**EXERCISE SET:**
**1.** From the blog comment thread, reproduce word for word the part that opens with the words containing "Date: 2018-04-29 04:11" and closes with "give an indication?".
**2.** According to the blog comment thread, which two activities first drew the commenter signed in as fluiddruid toward an interest in actual magic?
**3.** Extend the blog comment thread, picking up right after its final sentence.

**SUPPLIED PASSAGE:**
Curious and should be writing myself!

Date: 2018-04-29 11:51 am (UTC)
From: [identity profile] ferngladefarm.blogspot.com.au
Hi John Michael,

Thanks for the explanations of your writing process. For some reason I originally believed stories were written in a linear fashion, even though I don't formulate my own writing that way.

I am curious though on one point. Was the Abbot not attempting an act of magic by shutting down discussion and consideration of the: "place nobody's willing to name aloud"? I'm not 100% sure about that either.

Chris

One possibility

Date: 2018-04-29 02:17 pm (UTC)
From: (Anonymous)
There may have been magic in the era of Greek deities and heros, but it may have been mostly women’s magic, blood magic of the monthly sort. There have been hints from tv documentaries that are hard to follow up on the internet (it being revealed as a particularly shallow estuary when one is seeking the solid depths of original anthropological research) about monthly rites at night in the lower levels of the Agora, with little niches for deity statues in the walls beside a steep staircase leading down into the dark that young girls trod by the light of the stars and thin moon, no lamps nor candles allowed. What the rites were, no one knows exactly—lots of this stuff was simply not recorded by collectors of “folk and fairy” tales partly because the women would not cough up, same as women failed to do when the Grimms went around collecting stories—the women suppressed the stories that would have revealed the existence of a separate women’s culture probably related to sex and bleeding and women triumphing over men in the fashion that the Canterbury Tales relate so robustly and lewdly. So maybe there is some room for magic later on, if it happens that Embery is an initiate of a old tradition.

(no subject)

Date: 2018-04-29 04:11 pm (UTC)
From: (Anonymous)
Dear Archdruid,

You said: "the number of people who are interested in traditional occultism these days is small enough that we could all probably sit down in a large auditorium with plenty of room to spare"

This comment intrigued me! Yet it leaves me unsure as to what constitutes a traditional occultist, and how many such individuals you mean - hundreds, thousands, or ten of thousands? Do book sales give an indication?

Yours in Druidry,
Brigyn

(no subject)

Date: 2018-04-29 07:52 pm (UTC)
From: (Anonymous)
I'm definitely interested in traditional occultism, on its own terms. I've read quite a bit of Butler, Fortune and co (and of course your own work, which continues in the same tradition). I think I have a few more years of discipline, self-development and daily practice ahead of me before I could call myself a traditional occultist though.

- Brigyn

Fantasy Magic

Date: 2018-04-29 06:32 pm (UTC)
From: [personal profile] fluiddruid
John,

my interest in actual magic began with reading fantasy novels and playing D&D games, I admit. But over time I grew to resent magic in fantasy as it didn't feel, well, magical enough. It felt more like a utility, a tool for hand-waving problems away or even as a substitute for a machine gun in the mage's hands. There's been a joke going around in D&D circles that Gandalf should've just cast "Mass Teleport Without Error" to transport Frodo and the ring to Mordor and end the story quickly.

In your recent post on ecosophia.net you wrote "Yet the word “meditation” is good English, and existed hundreds of years before Blavatsky launched modern alternative spirituality (and invented modern fantasy fiction, but that’s another story)". I am intrigued by this connection between H.P. Blavatsky and modern fantasy. Could elaborate a bit on this point?

**SUPPLIED MATERIAL:**
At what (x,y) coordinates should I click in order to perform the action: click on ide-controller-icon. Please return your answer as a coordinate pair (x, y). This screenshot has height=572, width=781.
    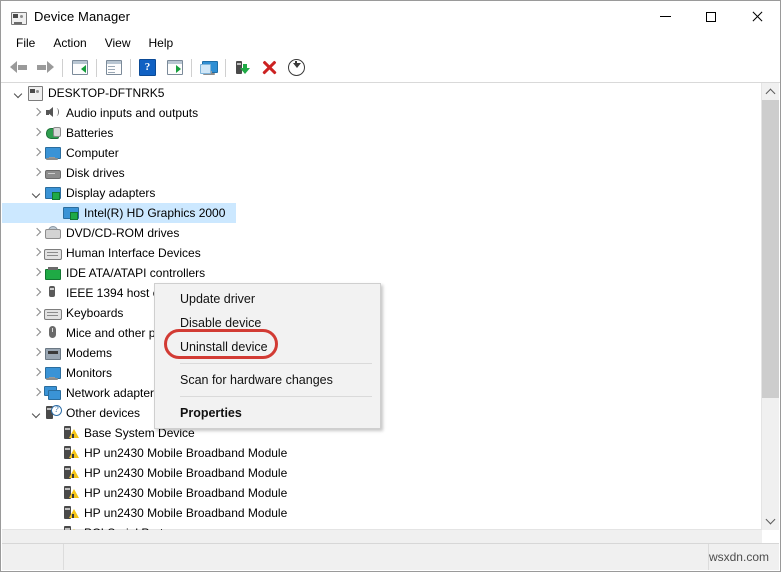
    Looking at the image, I should click on (52, 273).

**ANSWERS BY ITEM NUMBER:**
**1.**
Date: 2018-04-29 04:11 pm (UTC)
From: (Anonymous)
Dear Archdruid,

You said: "the number of people who are interested in traditional occultism these days is small enough that we could all probably sit down in a large auditorium with plenty of room to spare"

This comment intrigued me! Yet it leaves me unsure as to what constitutes a traditional occultist, and how many such individuals you mean - hundreds, thousands, or ten of thousands? Do book sales give an indication?

**2.** Reading fantasy novels and playing D&D games.

**3.**
(no subject)

Date: 2018-04-30 06:23 am (UTC)
drhooves: (Default)
From: [personal profile] drhooves
Thanks for the notes! Interesting take on constructing the tale, by getting the vivid scenes done in whatever order they come to mind. While it goes against the grain of structure, it should come with the benefit of avoiding writer's block. At least until you run out of scenes. As for comment on lack of magic being a feature and not a bug, I can guess what you mean by that, and I'll be surprised if I'm wrong.

As a side note, I've learned (among other things) that magic is not like Harry Potter's brand, nor do Druids just hug trees and skinny-dip. Speaking of Harry Potter, I broke down and read the first book a few months ago to understand the popularity, as I've got a couple of ideas around juvenile fiction I may start as a project. Harry Potter and the Sorcerer's Stone was a mystery to me - I didn't find any portion of it compelling. Give me Frank and Joe Hardy any day over that slop.

(no subject)

Date: 2018-04-30 01:23 pm (UTC)
From: [personal profile] stefania
I’m noticing elements of some kind of magic and religion trying to sneak their way into my story. I’m not really sure what kind yet, but I’m trusting that my characters know more than they are letting on at the moment, and will eventually let me in on it too. It’s a bit surprising to discover that these elements seem to want to find a place in my story, considering how little I personally know of the traditional magic you are describing. Come to think of it, the same goes for religion, as my exposure to that has been quite limited as well. It’s definitely an interesting process; trying to listen to the characters and let them tell the story to me.

letting scenes come to you

Date: 2018-05-01 01:35 pm (UTC)
druidtides: (Default)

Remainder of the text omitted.